Formal Language Processing in Scala, Part 1
July 27th, 2008 | In ScalaThis is the first part in a series of articles I intend to write about implementing an interpreter for a simple functional programming language in Scala, using Scala’s parser combinator library. I will try to cover the practical aspects of parsing and interpreting step by step but you should already be familiar with the basics of functional programming. Familiarity with Scala is not strictly required but it will be helpful for understanding the code (especially in the later parts of the series).
Series Contents
- Part 1 (this post)
- Solutions to Part 1
- Part 2
- Solutions to Part 2
- Part 3
- Solutions to Part 3
- Part 4
- Solutions to Part 4
- Part 5
- Solutions to Part 5
Language and Syntax
Obviously, before we can think about how to build an interpreter for a language, we first need to decide what that language should be. We will start with a very simple language (let’s call it Fun0, the 0th iteration of our functional language) and gradually add more features to it. Here is an example of a Fun0 program:
print 1+2+3 print 2 + 20 * 2 print 3*4 print 1
In informal terms, the program consists of some “print” statements which take an expression as their only argument. Each expression is either an integer or a calculation on integers, using the operators * and +. Note that there are two “print” statements on the last line. It is always clear where a new statement begins so there is no need for a linefeed character between them. In fact, whitespace can be ignored entirely. There is a nice visualization for the syntax of a formal language called a syntax diagram. Here is a set of such diagrams for Fun0:

This is also known as a railroad diagram because you follow the lines like a train follows its tracks. You start at the left and move along the line in the direction of the arrows. You may go straight forward or take a curve but you cannot take a sharp turn. The rounded boxes represent terminals, the individual symbols the language consists of. For Fun0 they are “print”, “+”, “*” and numbers (called numericLit in the diagram). Each individual diagram represents the production rule for a non-terminal, i.e. a named part of the syntax which is composed of other terminals or non-terminals. A rectangle references such a non-terminal.

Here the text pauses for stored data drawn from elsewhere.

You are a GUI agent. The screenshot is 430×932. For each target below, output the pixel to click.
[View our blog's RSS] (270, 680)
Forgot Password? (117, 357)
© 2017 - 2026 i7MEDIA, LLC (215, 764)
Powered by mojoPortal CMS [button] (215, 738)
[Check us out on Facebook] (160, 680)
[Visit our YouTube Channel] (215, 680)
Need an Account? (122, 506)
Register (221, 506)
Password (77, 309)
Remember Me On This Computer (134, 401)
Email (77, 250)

For example, in order to move through the “expression” rectangle in the first diagram, you have to move through the entire “expression” diagram.

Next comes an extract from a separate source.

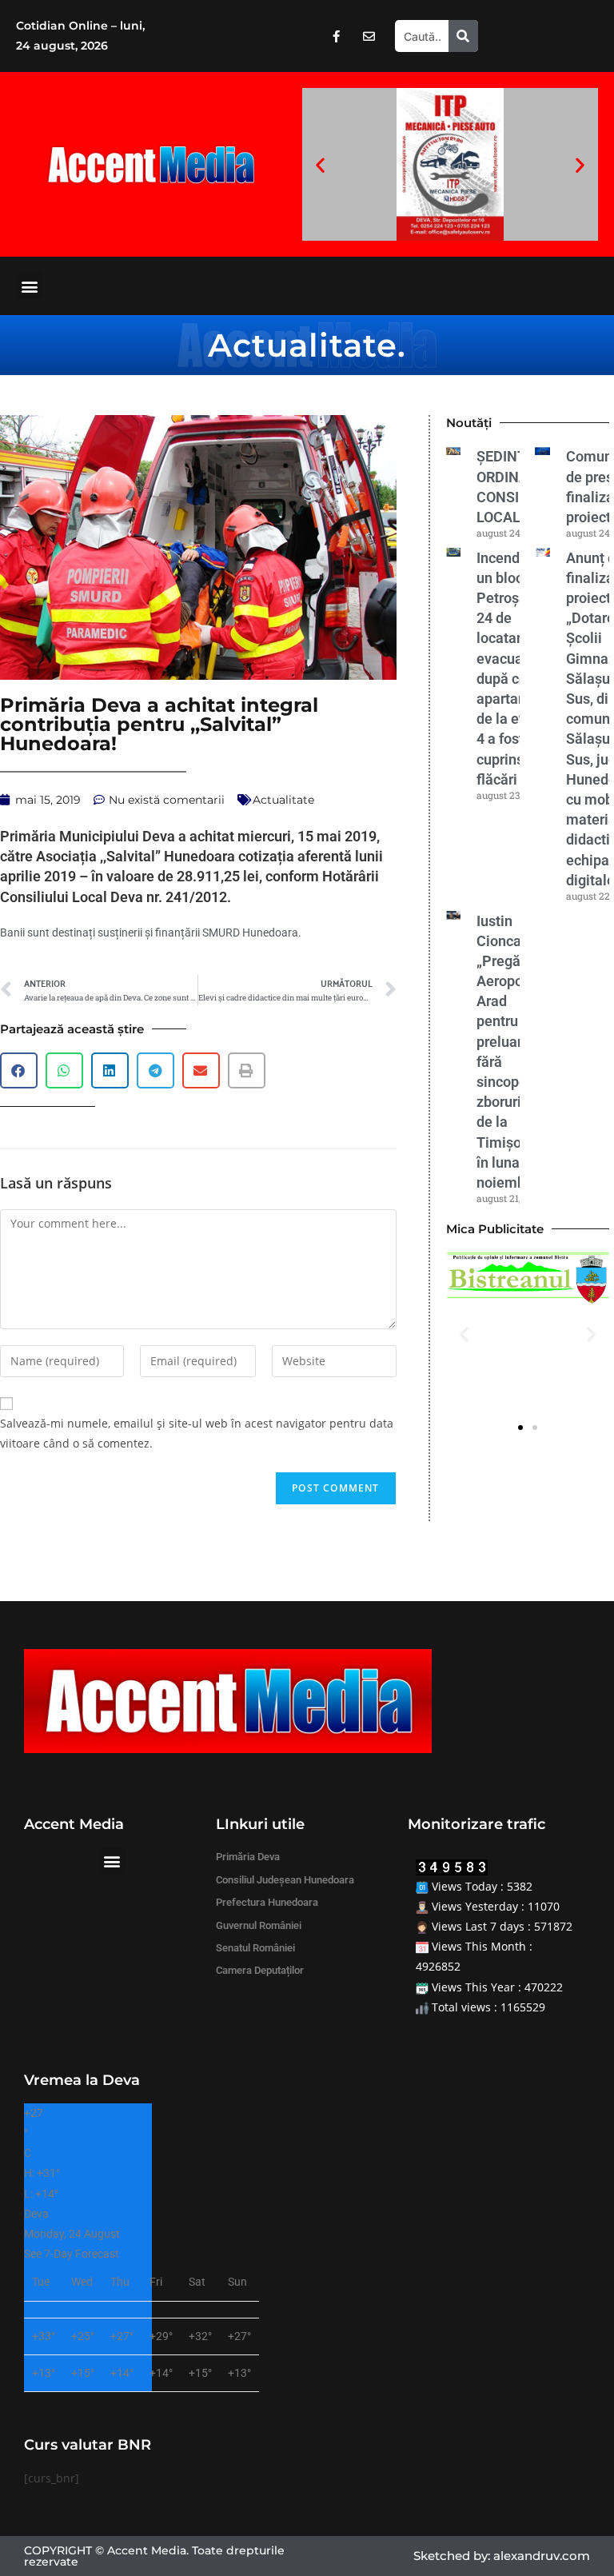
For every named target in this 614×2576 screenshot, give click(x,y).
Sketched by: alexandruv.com (501, 2555)
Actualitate (302, 345)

Unlike the informal description of Fun0’s syntax I gave above, the syntax diagram is a precise formal specification of its grammar. While it is easy to read for a human (even without any experience with formal languages), there are more convenient textual representations. The lingua franca of context-free grammars is the Extended Backus-Naur Form, or EBNF. You will be hard-pressed to find a formal specification for a programming language that doesn’t contain an appendix with the language’s grammar in EBNF. There are a few different dialects of the EBNF but they all have the same expressiveness and differ only in details of their syntax. Here is the Fun0 grammar from the syntax diagrams in EBNF. (The diagrams were in fact created from this grammar with a web-based syntax diagram generator):
programUnit = ( "print" expression )* expression = numericLit ( ( "+" | "*" ) numericLit )*
Each line represents a production rule for a non-terminal, with its expansion on the right side of the “=”. Terminals are enclosed in quotes (except for the numericLit terminal which is not a literal string). Multiple terminals and non-terminals can be grouped together with parentheses. An “*” indicates that the preceding terminal, non-terminal or group may be repeated zero or more times (”+” would be one or more times and “?” is zero or one time). Multiple choices can be separated with “|”.

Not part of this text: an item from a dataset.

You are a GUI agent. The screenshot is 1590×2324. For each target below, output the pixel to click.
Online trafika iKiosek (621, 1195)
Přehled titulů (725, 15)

Exercise 1: In order to improve your understanding of grammars and of EBNF, you can paste the Fun0 grammar into the diagram generator, make some modifications to it, and examine the resulting railroad diagrams. I suggest the following modifications. Except for exercise 1.6, they should not change the Fun0 language but simply create different grammars for the same language.
- Integrate a new non-terminal into the grammar:
statement = "print" expression- Write “programUnit” without using the repetition symbols “*” and “+”. Hint: In a program, you can rewrite a loop to a recursive function. The same principle applies here.
- Find a different solution to exercise 1.2.
- Make the grammar reflect the proper precedence of the “+” and “*” operators by integrating this non-terminal:
term = factor ( "*" factor )*- Write the grammar resulting from exercise 1.4 without repetition symbols.
- Extend the grammar resulting from exercise 1.4 to support parentheses to override operator precedence (e.g. “print (20+1)*2″ should print 42)
Parsing
The most basic language processing program is a parser. It reads some source file and checks if it conforms to a specific grammar, possibly extracting on the go a representation of the source file which is better suited to further processing. More advanced language processing tools like type-checkers, interpreters and compilers start with parsing and then use the representation that was built by the parser.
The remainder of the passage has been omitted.